Wenn wir Globalisierung als „den Erdball umfassend“ verstehen, gibt es sie allerdings noch nicht sehr lange. Aber: Schon im Altertum wurden Waren so weit transportiert, wie es die damaligen Transportmöglichkeiten zuließen. Diese Güter waren einerseits Rohstoffe, die irgendwo anders weiterverarbeitet wurden, andererseits Fertigwaren, die zu den Verbrauchern gelangten. Dass der Umfang begrenzt und überschaubar war, liegt an den mühsamen und langwierigen Transporten. Landtransport war langsam und gefährlich, in Küstenregionen und entlang der schiffbaren Flüsse wurde allerdings auch damals schon viel umfangreicherer Warenaustausch betrieben. 

Eine neue Dimension nahm dies im Zeitalter der Entdeckungen an. Fernreisen in andere Kontinente – wenn auch gefährlich und mit großen Risiken verbunden – wurden aufgenommen. Motiv war einmal die Neugierde – was liegt wohl auf der anderen Seite der Ozeane? Wahrscheinlich wichtiger war jedoch die Gier nach Edelmetallen. Gerade Südamerika wurde von den Spaniern diesbezüglich förmlich ausgebeutet. Doch nicht nur Gold fand seinen Weg nach Europa. Gewürze, Früchte, andere Grundnahrungsmittel wie die Kartoffel sowie die unterschiedlichsten Rohstoffe wurden importiert. Der Warenaustausch war ziemlich einseitig, die neuen Länder waren meistenteils Lieferanten, in viel geringerem Umfang auch Kunden. 

Ende des vorletzten und Anfang des letzten Jahrhunderts versuchten die europäischen Mächte, die Welt, insbesondere im asiatischen und afrikanischen Raum, in Einflusssphären aufzuteilen. Von Großmachtinteressen abgesehen standen hier nun eindeutig auch wirtschaftliche Gesichtspunkte im Vordergrund. Auch diese Länder wurden als Rohstofflieferanten genutzt, allerdings auch (?) in stärkerem Maße mit eigenen Fertigprodukten beliefert. Der erste Weltkrieg reduzierte die Anzahl der Kolonialmächte, zwischen den Kriegen fand der etwas einseitige Warenaustausch jedoch seinen Fortgang. 

Nach dem zweiten Weltkrieg wurden die einstigen Kolonien nach und nach in ihre Unabhängigkeit entlassen – teilweise freiwillig, teilweise nach Befreiungskämpfen. Es entstanden viele unabhängige Wirtschaftsräume mit in der Regel unterentwickelten Volkswirtschaften.

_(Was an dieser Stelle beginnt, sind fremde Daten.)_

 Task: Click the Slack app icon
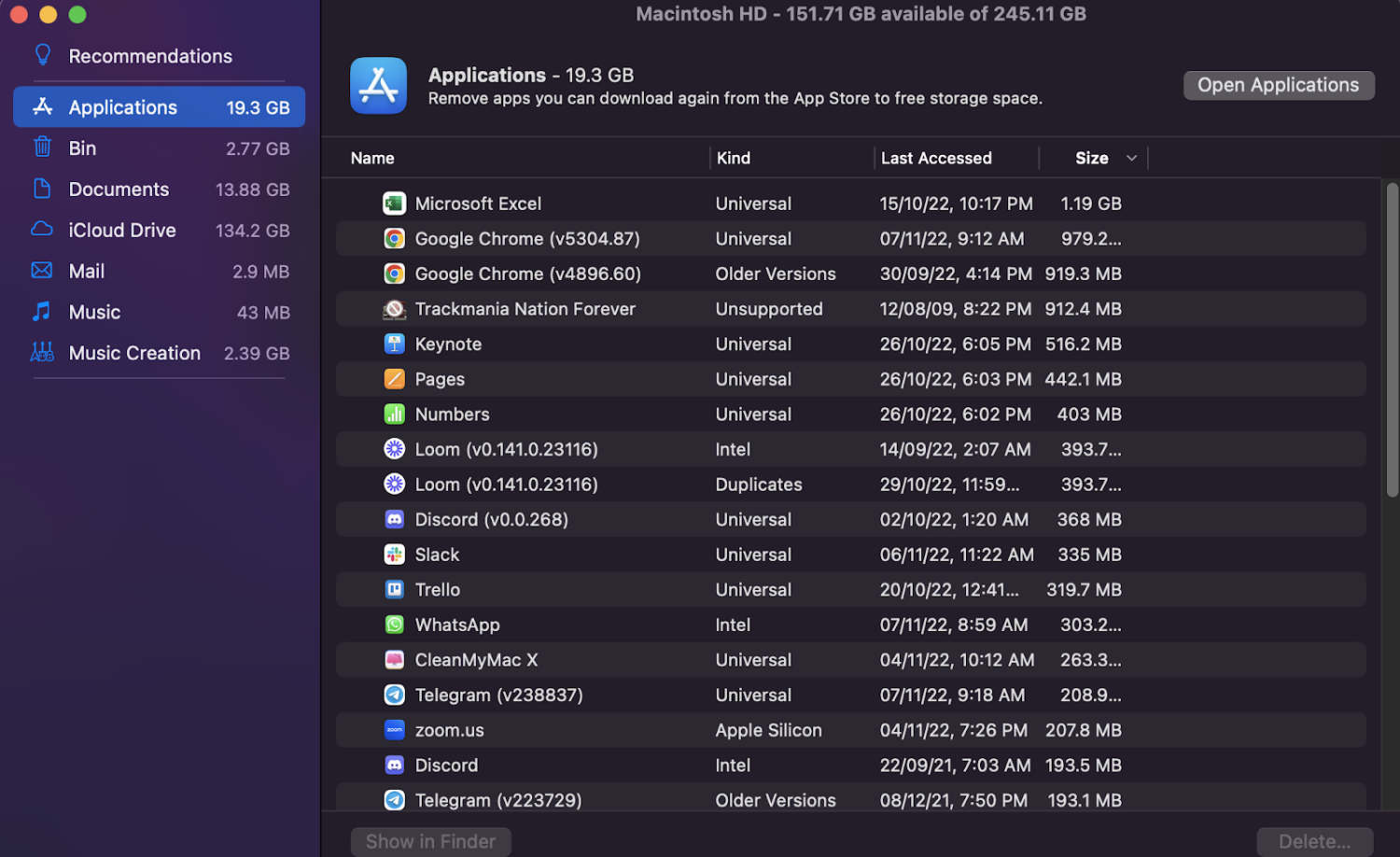pos(394,555)
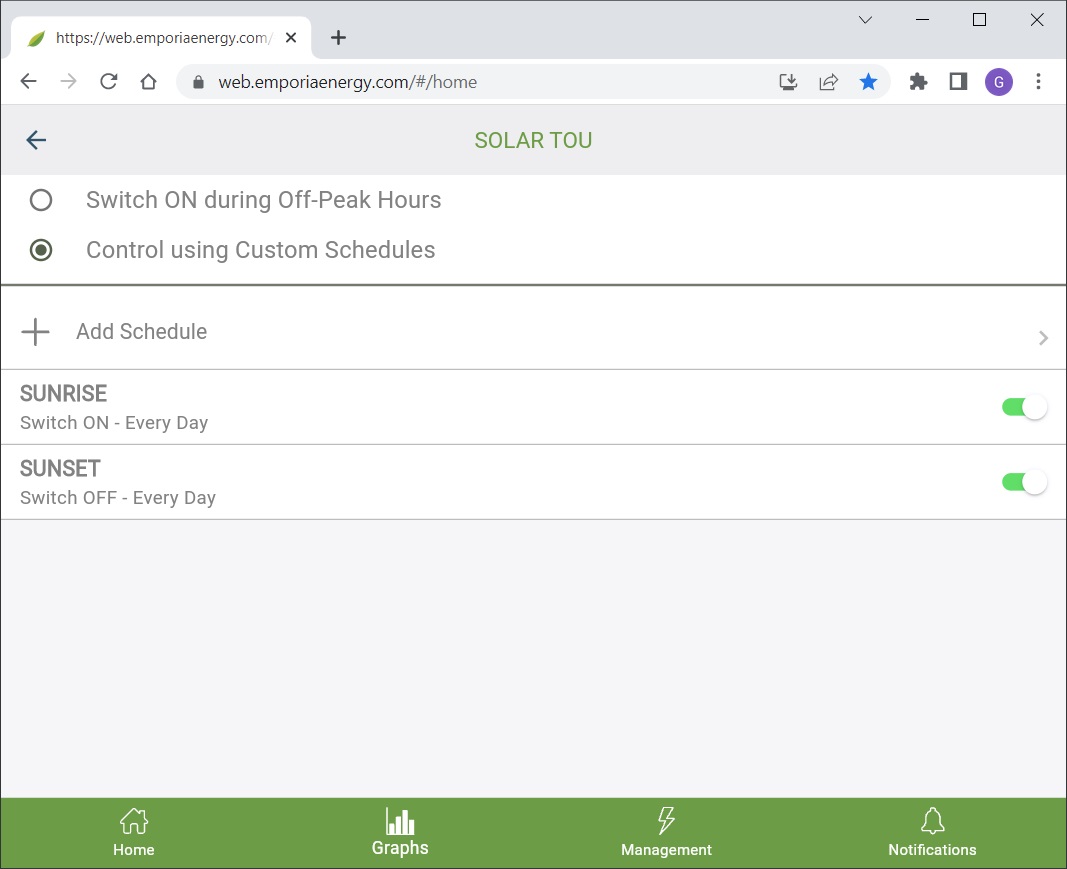
Task: Disable the SUNSET schedule switch
Action: coord(1024,482)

Die Entwicklung kostete Geld, zunächst wurde dies wieder durch Export der vorhandenen Rohstoffe gewonnen. Allerdings setzte sich nach und nach die Erkenntnis durch, dass mit der Veredelung von Produkten mehr Geld zu verdienen sei. Die weltweite Arbeitsteilung nahm ihren Anfang – auch maßgeblich unterstützt durch die modernen Transportmöglichkeiten. In Nordafrika und in Asien wurden plötzlich Textilien geschneidert und genäht, mechanische Fertigungen entstanden.